Plus de maladies chroniques et de suivis
Cette confiance est permise par des suivis plus importants que dans le reste de la France. Dans le département du Nord, la population et les plus de 55 ans (à qui le vaccin Astrazeneca est réservé) consultent davantage à cause des maladies chroniques, surreprésentées par rapport aux autres départements français. "Le Nord figure dans le top des maladies chroniques : pathologies cardiaques, diabètes, problèmes hépatiques mais aussi cancers, abonde Charles Charani. À cause du tabac, de l'alcool et des mines, entre autres."
"C'est aussi sur cette tranche d'âge-là qu'on a le plus d'impact, ajoute Bertrand Demory. Dans un échange individuel, on arrive à expliquer que le risque relatif du vaccin est bien inférieur au le risque de la maladie. La covid n’est pas qu’une simple grippe."
On a des patients qui ont des pathologies chroniques, qui ont une relation de longue date avec leur médecin et qui vont lui faire confiance quand il proposera l'AstraZeneca.
"Quand on veut faire un reportage sur la précarité en santé, on le fait dans notre région, précise-t-il. Quand on fait une émission sur la CMU, on la fait dans notre région, ce n'est pas sans raison". Les indicateurs sociaux et économiques de la région montrent que "les patients sont plus fragiles, donc plus proches de leur médecin."
En effet, les comorbidités sont statistiquement plus importantes dans le Nord et le Pas-de-Calais, la mortalité aussi. "Tant
chez les hommes que chez les femmes, la mortalité est supérieure de 20 % par rapport aux valeurs nationales", explique l'Agence régionale de santé dans son rapport Diagnostic territorialisé des Hauts-de-France de 2019.
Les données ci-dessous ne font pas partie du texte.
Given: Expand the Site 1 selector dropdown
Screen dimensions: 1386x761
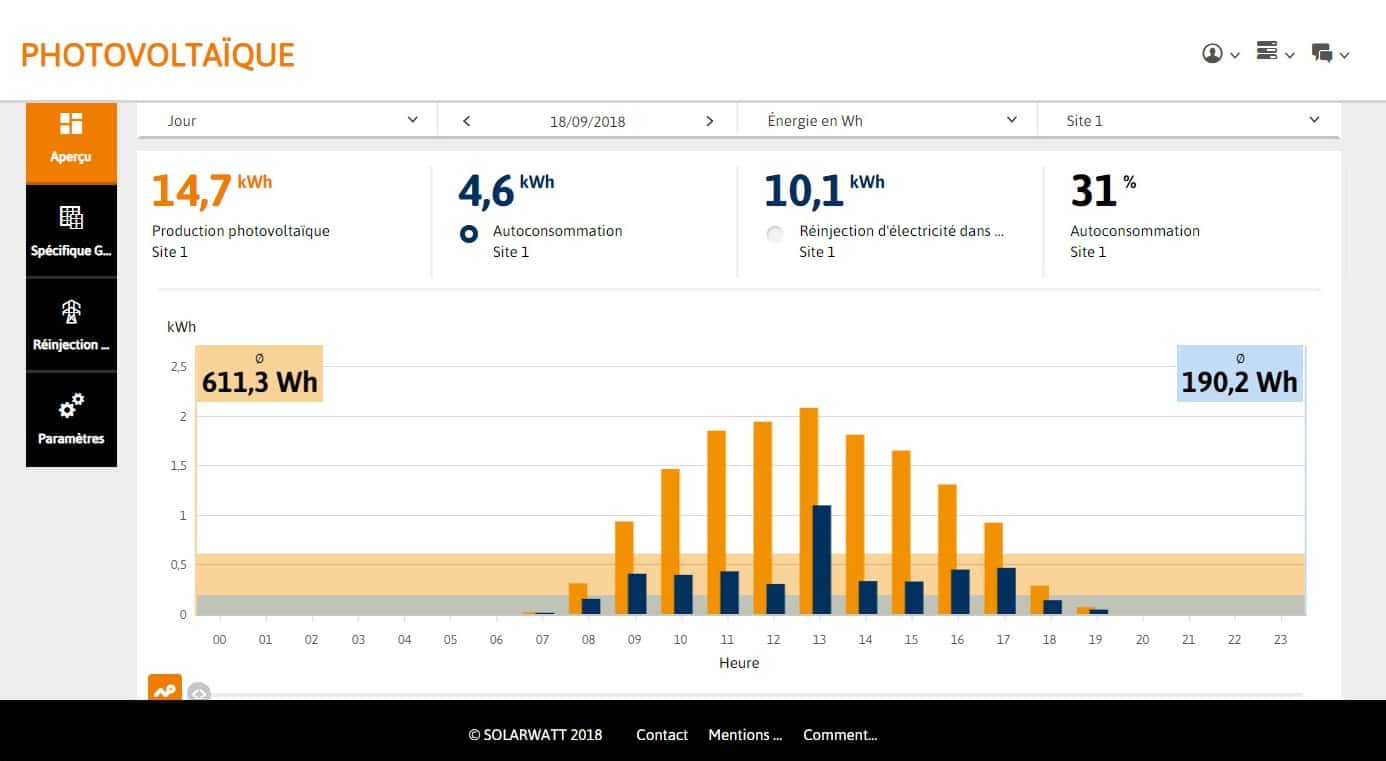Looking at the screenshot, I should (x=1189, y=121).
Les pharmaciens ont récupéré les doses inutilisées
Du côté des pharmaciens, l'explication se trouverait aussi dans la récupération des doses d'AstraZeneca. "Dans le Nord, on a essayé de récupérer beaucoup de doses inutilisées d'AstraZeneca dans les centres hospitaliers, explique Jérôme Cattiaux, président de la Fédération des Syndicats Pharmaceutiques de France du Nord et du Pas-de-Calais (FSPF 59/62). Les pharmaciens d'officine ont pu prendre celles qui restaient, mais je ne sais pas si c'est le facteur majoritaire." Au niveau national, une pharmacie sur deux vaccine contre le Covid.
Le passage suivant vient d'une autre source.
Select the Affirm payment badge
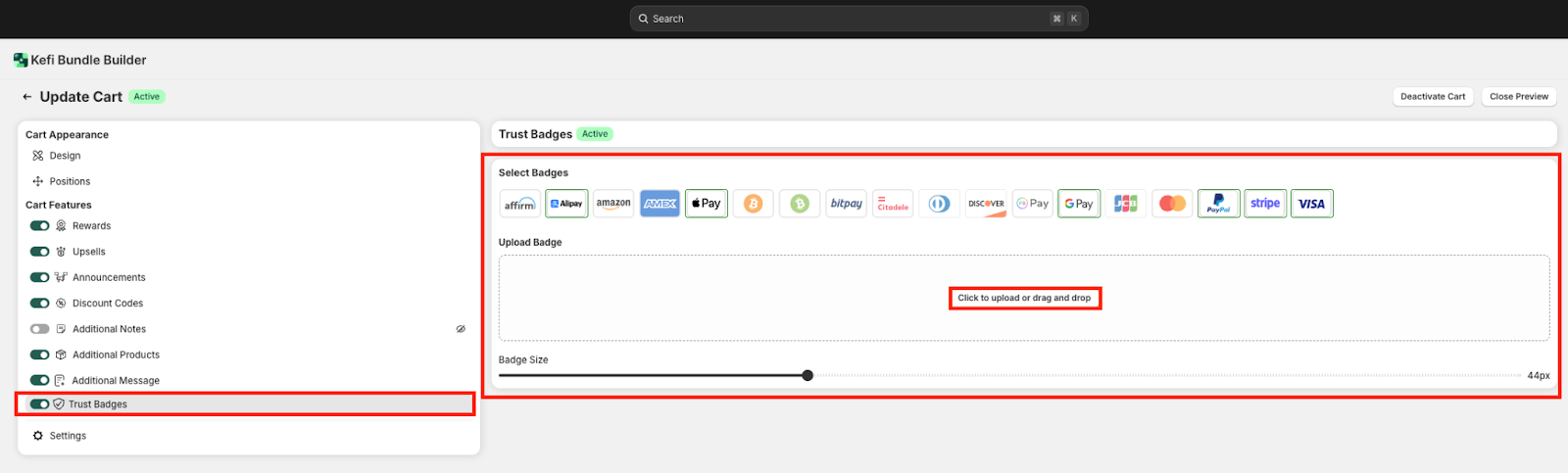1568x473 pixels. click(x=519, y=204)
Dans le Nord, on a essayé de récupérer beaucoup de doses inutilisées d'AstraZeneca dans les centres hospitalier.
"On a une population de santé importante et il y a la proximité avec les habitants, une forme de territorialité aussi, précise-t-il. Étant donné qu'on est allé chercher beaucoup de doses que les hopitaux, ça a du augmenter les statistiques de vaccinations par AstraZeneca". La confiance envers son pharmacien joue, elle aussi, un rôle important.